Collected data

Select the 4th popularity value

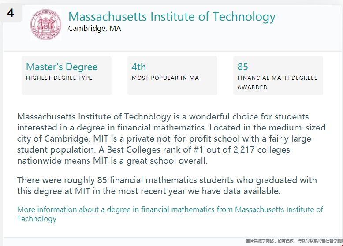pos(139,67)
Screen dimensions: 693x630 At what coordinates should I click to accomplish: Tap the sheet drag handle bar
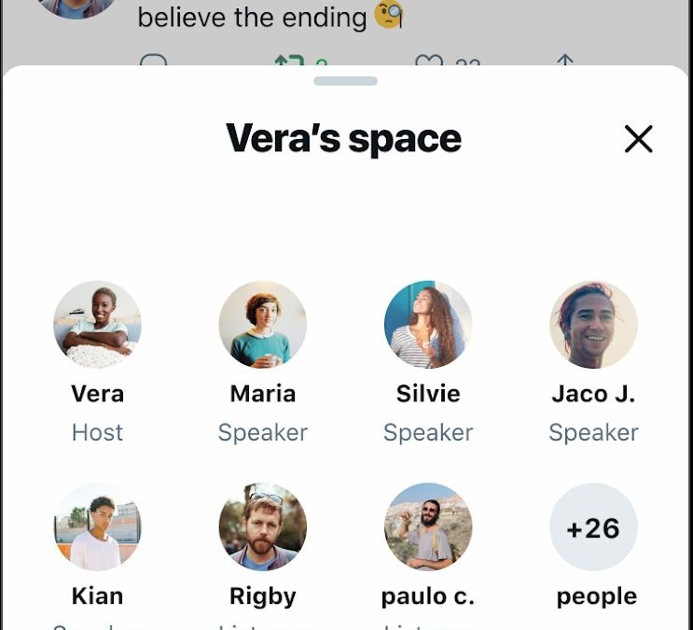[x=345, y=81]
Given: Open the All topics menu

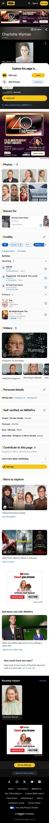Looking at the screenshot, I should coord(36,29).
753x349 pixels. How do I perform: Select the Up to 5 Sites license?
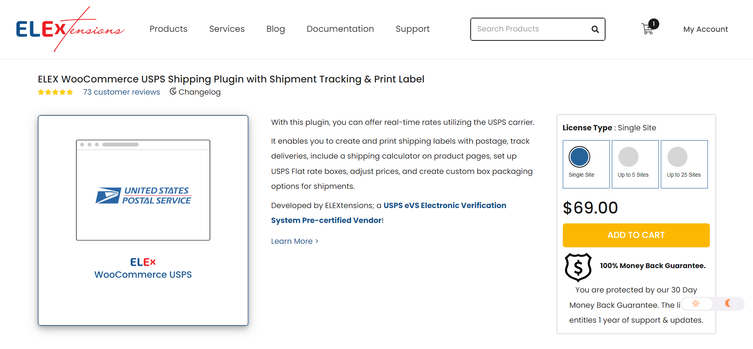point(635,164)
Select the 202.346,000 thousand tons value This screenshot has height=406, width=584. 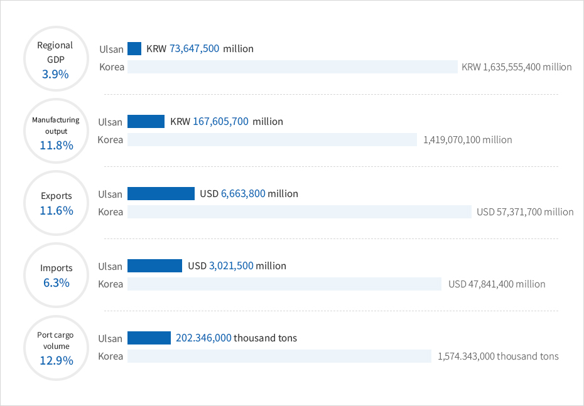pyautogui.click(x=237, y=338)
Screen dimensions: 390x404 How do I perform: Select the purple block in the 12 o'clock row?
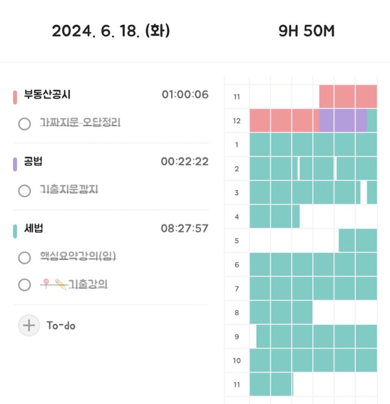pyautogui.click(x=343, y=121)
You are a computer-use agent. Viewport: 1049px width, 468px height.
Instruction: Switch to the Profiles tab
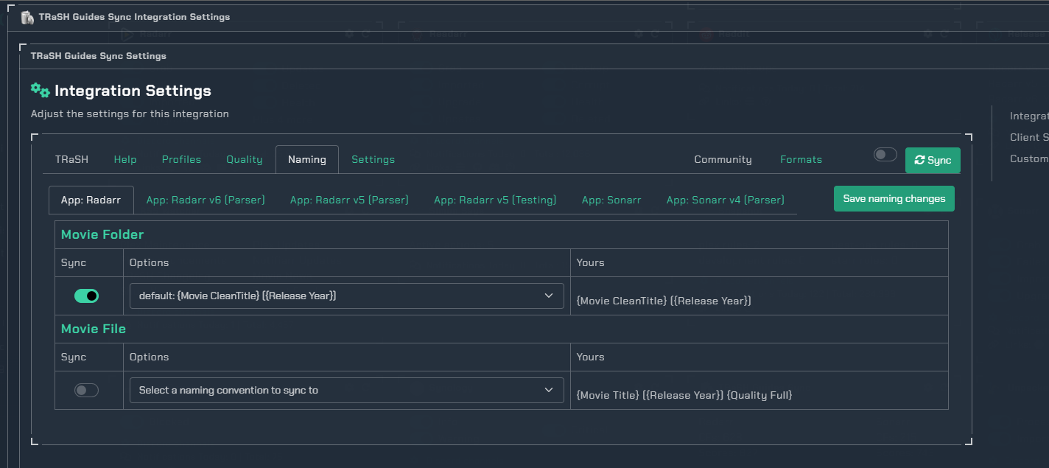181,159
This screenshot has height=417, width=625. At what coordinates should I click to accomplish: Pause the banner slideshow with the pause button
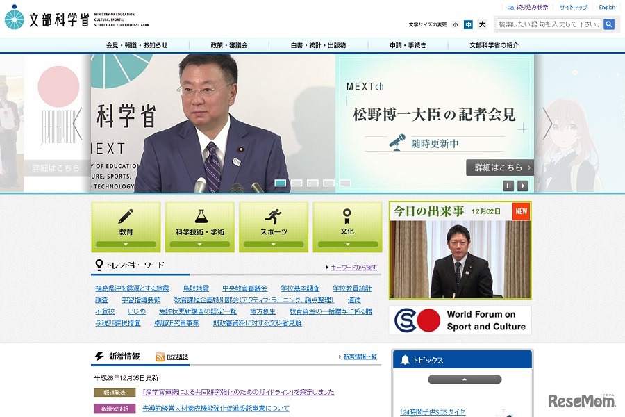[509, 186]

- [Assigned task]: Leave every picture out and write out, word for word, the lines from the one that contains "Instruction: Switch to the Profiles tab" through the last line of the records.

- [Output]:
Instruction: Switch to the Profiles tab
181,159
This screenshot has height=417, width=625. At what coordinates should I click to accomplish: Pause the banner slideshow with the pause button
[509, 186]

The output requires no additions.